Power/Performance Bits: Feb. 10

Balancing battery capacity and stability; embedding data in 3D printed objects.


Balancing battery capacity and stability
Researchers at Rice University are working to develop batteries that are better geared toward electric cars and more robust off-grid energy storage by digging into why lithium gets trapped in batteries, thus limiting the number of times it can be charged and discharged at full power.

The team found that by not maxing out a battery’s storage capacity, it could provide steady and stable cycling for applications that need it.

Conventional lithium-ion batteries utilize graphite-based anodes that have a capacity of less than 400 milliamp hours per gram (mAh/g), but silicon anodes have potentially 10 times that capacity, said Rice chemical and biomolecular engineer Sibani Lisa Biswal. However, silicon expands as it alloys with lithium, stressing the anode. By making the silicon porous and limiting its capacity to 1,000 mAh/g, the team’s test batteries provided stable cycling with still-excellent capacity.

“Maximum capacity puts a lot of stress on the material, so this is a strategy to get capacity without the same degree of stress,” Biswal said. “1,000 milliamp hours per gram is still a big jump.”

The team tested the concept of pairing the porous, high-capacity silicon anodes (in place of graphite) with high-voltage nickel manganese cobalt oxide (NMC) cathodes. The full cell lithium-ion batteries demonstrated stable cyclability at 1,000 mAh/g over hundreds of cycles.

Rice University engineers built lithium-ion batteries with silicon anodes and an alumina layer to protect cathodes from degrading. (Illustration courtesy of the Biswal Lab / Rice University)

Some cathodes had a 3-nanometer layer of alumina (applied via atomic layer deposition), and some did not. Those with the alumina coating protected the cathode from breaking down in the presence of hydrofluoric acid, which forms if even minute amounts of water invade the liquid electrolyte. Testing showed the alumina also accelerated the battery’s charging speed, reducing the number of times it can be charged and discharged.

There appears to be extensive trapping as a result of the fast lithium transport through alumina, said Anulekha Haridas, a postdoctoral fellow at Rice. The researchers already knew of possible ways silicon anodes trap lithium, making it unavailable to power devices, but she said this is the first report of the alumina itself absorbing lithium until saturated. At that point, she said, the layer becomes a catalyst for fast transport to and from the cathode.

Embedding data in 3D printed objects
Researchers at Nara Institute of Science and Technology (NAIST) developed a new method to embed barcode-like information in a 3D printed object and retrieve it using a consumer document scanner, without changing the object’s shape.

The team used Fused Deposition Modeling (FDM), a common 3D printing method consisting of deposing layers of molten plastic on top of each other. The desired shape is obtained by precisely controlling the position and flow of a printing nozzle such that the deposed plastic layers have a controlled path and thickness.

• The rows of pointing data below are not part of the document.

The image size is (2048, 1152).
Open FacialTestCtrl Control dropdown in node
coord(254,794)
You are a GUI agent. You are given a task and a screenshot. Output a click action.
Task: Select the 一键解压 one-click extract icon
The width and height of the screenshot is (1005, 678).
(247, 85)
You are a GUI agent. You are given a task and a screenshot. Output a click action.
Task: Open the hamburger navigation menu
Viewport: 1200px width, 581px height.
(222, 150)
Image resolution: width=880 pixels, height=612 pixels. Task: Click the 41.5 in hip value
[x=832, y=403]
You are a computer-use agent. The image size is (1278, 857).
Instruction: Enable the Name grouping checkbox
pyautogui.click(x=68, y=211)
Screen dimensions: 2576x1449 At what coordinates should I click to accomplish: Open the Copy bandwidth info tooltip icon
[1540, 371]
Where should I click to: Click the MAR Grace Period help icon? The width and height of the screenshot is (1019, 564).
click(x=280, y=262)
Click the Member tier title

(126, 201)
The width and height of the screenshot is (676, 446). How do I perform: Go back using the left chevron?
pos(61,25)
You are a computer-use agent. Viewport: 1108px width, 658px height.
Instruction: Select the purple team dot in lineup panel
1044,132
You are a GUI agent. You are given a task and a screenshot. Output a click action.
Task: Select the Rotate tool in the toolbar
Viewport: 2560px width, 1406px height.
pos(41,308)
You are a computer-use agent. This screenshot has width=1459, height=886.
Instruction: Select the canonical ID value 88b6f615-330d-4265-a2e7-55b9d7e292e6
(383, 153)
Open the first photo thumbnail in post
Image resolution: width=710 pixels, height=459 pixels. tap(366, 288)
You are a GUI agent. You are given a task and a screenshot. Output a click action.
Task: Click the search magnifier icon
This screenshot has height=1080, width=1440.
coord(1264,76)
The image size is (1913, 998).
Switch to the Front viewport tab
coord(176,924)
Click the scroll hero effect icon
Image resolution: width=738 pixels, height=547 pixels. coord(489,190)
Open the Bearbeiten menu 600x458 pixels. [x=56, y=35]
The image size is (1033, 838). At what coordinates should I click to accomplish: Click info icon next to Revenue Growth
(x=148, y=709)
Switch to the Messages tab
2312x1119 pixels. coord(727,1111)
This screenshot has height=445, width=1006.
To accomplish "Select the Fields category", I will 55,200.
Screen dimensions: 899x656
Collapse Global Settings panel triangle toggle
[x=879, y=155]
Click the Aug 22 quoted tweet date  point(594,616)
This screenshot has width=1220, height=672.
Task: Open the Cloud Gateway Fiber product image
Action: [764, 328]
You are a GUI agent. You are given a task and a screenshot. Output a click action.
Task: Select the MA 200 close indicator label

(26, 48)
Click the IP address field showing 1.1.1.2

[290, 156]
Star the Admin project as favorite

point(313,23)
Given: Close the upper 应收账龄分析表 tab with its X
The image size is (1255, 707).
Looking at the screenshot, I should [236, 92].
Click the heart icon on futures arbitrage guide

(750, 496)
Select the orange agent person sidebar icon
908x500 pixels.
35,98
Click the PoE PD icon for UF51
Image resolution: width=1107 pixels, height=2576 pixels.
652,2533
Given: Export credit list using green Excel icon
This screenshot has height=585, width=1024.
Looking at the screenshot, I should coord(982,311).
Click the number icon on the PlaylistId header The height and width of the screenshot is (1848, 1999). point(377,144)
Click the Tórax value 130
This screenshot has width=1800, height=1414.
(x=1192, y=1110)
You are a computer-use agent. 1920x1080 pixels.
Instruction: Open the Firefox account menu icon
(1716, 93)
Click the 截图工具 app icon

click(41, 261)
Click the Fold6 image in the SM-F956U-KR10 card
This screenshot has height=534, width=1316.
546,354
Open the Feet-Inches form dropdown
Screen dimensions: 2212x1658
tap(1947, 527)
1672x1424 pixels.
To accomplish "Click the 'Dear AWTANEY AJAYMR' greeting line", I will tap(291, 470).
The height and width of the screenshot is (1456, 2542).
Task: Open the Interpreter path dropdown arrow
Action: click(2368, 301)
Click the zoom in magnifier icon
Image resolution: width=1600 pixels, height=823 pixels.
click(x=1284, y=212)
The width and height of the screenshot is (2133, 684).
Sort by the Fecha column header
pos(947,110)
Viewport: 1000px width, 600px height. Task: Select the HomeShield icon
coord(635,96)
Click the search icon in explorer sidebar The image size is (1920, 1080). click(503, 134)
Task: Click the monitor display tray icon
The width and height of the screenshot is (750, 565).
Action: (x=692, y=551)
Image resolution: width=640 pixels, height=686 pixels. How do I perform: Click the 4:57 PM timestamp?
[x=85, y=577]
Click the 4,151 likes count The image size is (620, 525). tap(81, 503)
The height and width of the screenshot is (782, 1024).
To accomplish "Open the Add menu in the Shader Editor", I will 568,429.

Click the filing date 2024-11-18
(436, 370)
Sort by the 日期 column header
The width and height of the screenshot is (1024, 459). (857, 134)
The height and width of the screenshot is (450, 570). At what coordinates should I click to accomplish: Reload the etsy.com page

Normally, the plastic flow is controlled to produce a constant layer thickness. However, the team modified the plastic flow during the print to locally change the layer thickness to embed some additional information.

In order to prevent the degradation of the external surface of the object, pairs of vertically adjacent layers are selected and the ratio of their respective thicknesses is modified while keeping constant the sum of the two layer thicknesses. Since a standard layer thickness is about 0.2mm, information can be embedded in a relatively small area ranging from several millimeters to a few centimeters.

To retrieve the embedded information, it is necessary to measure the thickness of the layers. With this method, a common document scanner can perform the measurement, without the need for any special equipment. The FDM printing process naturally produces some layering artifacts that are visible in the images obtained by a document scanner. These artifacts allowed the team to measure the thickness of the layers and extract the information.

The researchers say it is possible to embed various types of information such as an URL that can be linked to Web services, a unique ID that can be used for product tracing, and the printer ID and printing date for batch quality management.